1つのアクセスポイントが有効な(電波が届く)範囲(※セル)は限られているので、距離によっては別のアクセスポイントまで移動することになるでしょう。
※セル:アクセスポイントが及ぶ範囲。カバレッジとも呼ぶ。
アクセスポイントごとにESSIDを設定するのは大変手間なので、できれば別のアクセスポイントに移動しても、そのまま無線LANを使用できた方が便利です。
そこで異なるアクセスポイント(無線LANネットワーク)間を、利用できるための機能としてローミングがあります。
ローミングを有効にするためには、AP間で各機器に同じESSIDを設定しなければなりません。
またローミングを利用する際には、異なるチャネル同士のセルが10%~15%オーバーラップすることが推奨されています。
企業LANにおける構成の分類
社内ネットワークでよく用いられるCiscoの無線LANの構成では、自律型(分散管理型)アクセスポイントと集中管理型アクセスポイントの二つに分類できます。
自律型(分散管理型)アクセスポイント
自律型アクセスポイントは、これまで習ってきたようなアクセスポイントと無線LANクライアントだけで構成されるネットワークです。

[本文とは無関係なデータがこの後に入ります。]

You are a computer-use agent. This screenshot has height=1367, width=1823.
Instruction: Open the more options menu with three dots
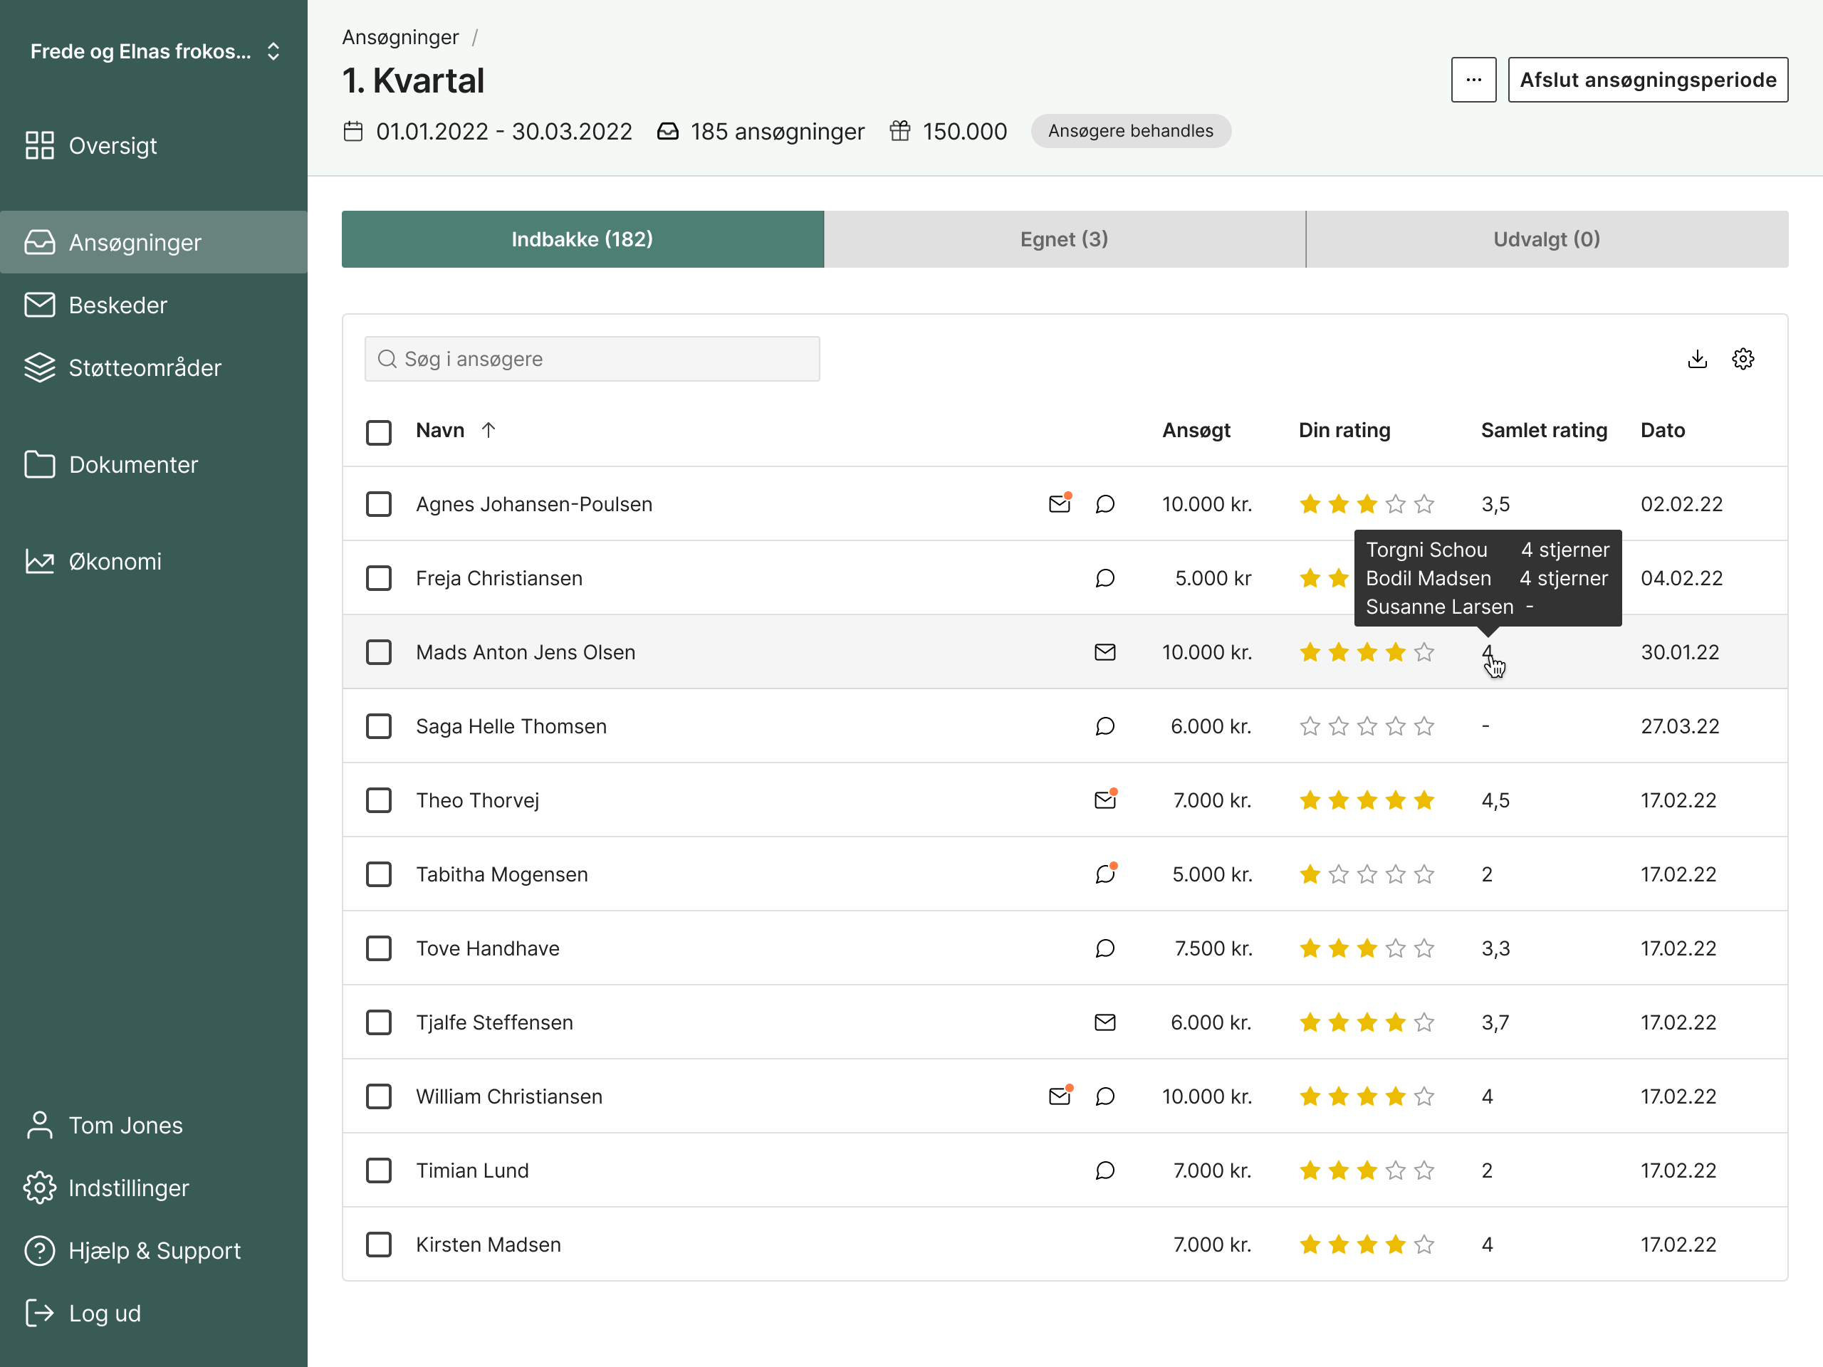1474,79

アクセスポイント単体が、従来の電波の送受信を始めとしたアクセスポイントの役割だけでなく、認証、暗号化、ローミングなどの役割も担いますので、アクセスポイントに個別で専用の設定、管理する必要があります。
自律型アクセスポイントは、社内の会議室に限定するなど小規模なネットワーク構築に適しています。
集中管理型アクセスポイント:WLC
一方、集中管理型は、アクセスポイント、無線LANクライアントに、無線LANスイッチ(WLC:Wireless LAN Controller)が加わった構成です。
自律型アクセスポイントと違い、認証、暗号化、ローミングなどの処理は、無線LANスイッチが行います。アクセスポイントが10台以上の中規模なネットワークでは、集中管理型アクセスポイントが適しています。